A typical test follows these steps:

Start clock - Initialize the clock generator using cocotb.start_soon(Clock(...).start()). The clock drives the synchronous logic of the DUT.
Initialize testbench - Create the testbench object, which sets up all drivers, monitors, and the scoreboard.
Reset - Run the hardware reset sequence (typically 8-16 clock cycles with RESET high). This ensures the DUT starts in a known state.
Configure stimulus - Set up idle generators (to create realistic gaps in data) and backpressure drivers (to test DUT behavior when output is blocked).
Generate and send data - Create random transactions using helper functions like random_transactions or custom generators. Send them to the DUT via the driver’s append() method.
Model expected output - For each sent transaction, compute what the DUT should output and add it to the expected_output list.

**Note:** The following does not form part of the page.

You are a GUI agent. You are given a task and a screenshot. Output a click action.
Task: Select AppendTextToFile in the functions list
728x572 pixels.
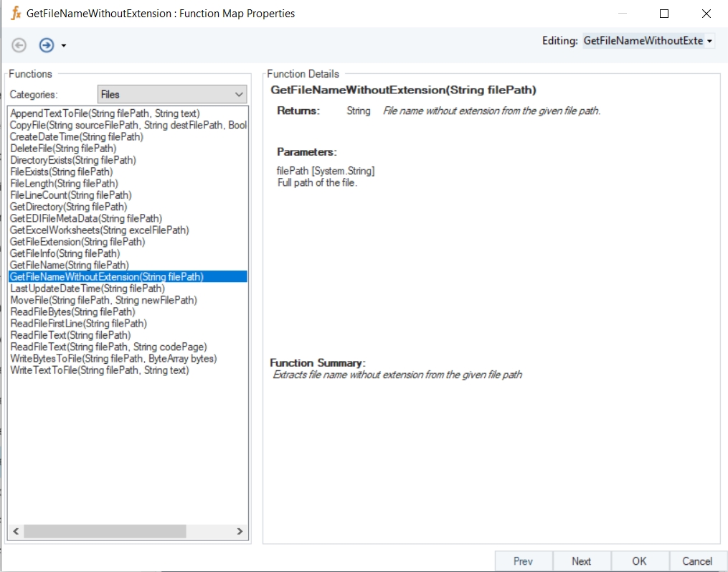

This is typically done in a model() method.
Wait for completion - Use a waiting loop to ensure all transactions are processed before checking results. Without this, the scoreboard might evaluate prematurely.
Check results - Raise tb.scoreboard.result to display pass/fail. The scoreboard automatically compares each received transaction against the expected output.

Required Files

To run a cocotb test, you need these files in your cocotb/ folder:

pyproject.toml - Python dependencies

This file declares the Python packages required for the test (cocotb, cocotbext-ndk, etc.). The build system uses it to create a virtual environment with all dependencies.

[project]
name = "cocotb-hash-table-simple-test"
version = "0.1.0"
dependencies = [
    "cocotbext-ofm @ ${NDK_FPGA_COCOTBEXT_OFM_URL}",
    "setuptools",
]

[build-system]
requires = ["pdm-backend"]
build-backend = "pdm.backend"

cocotb_test_sig.fdo - Simulator waveform signals

This script defines which signals will be visible in the simulator’s waveform viewer. Use it to debug failing tests by inspecting signal timing.

# coctb_test_sig.fdo : Include file with signals
# Copyright (C) 2024 CESNET z. s. p. o.
# Author(s): Jakub Cabal <cabal@cesnet.cz>
#
# SPDX-License-Identifier: BSD-3-Clause

view wave
delete wave *

add_wave -group {ALL} -noupdate -hex /mvb_fifox/*

config wave -signalnamewidth 1

Makefile - Build and run configuration

The Makefile specifies the simulator to use (Modelsim, Vivado, etc.), the top-level entity, and cocotb configuration. It handles building the simulation and running the test.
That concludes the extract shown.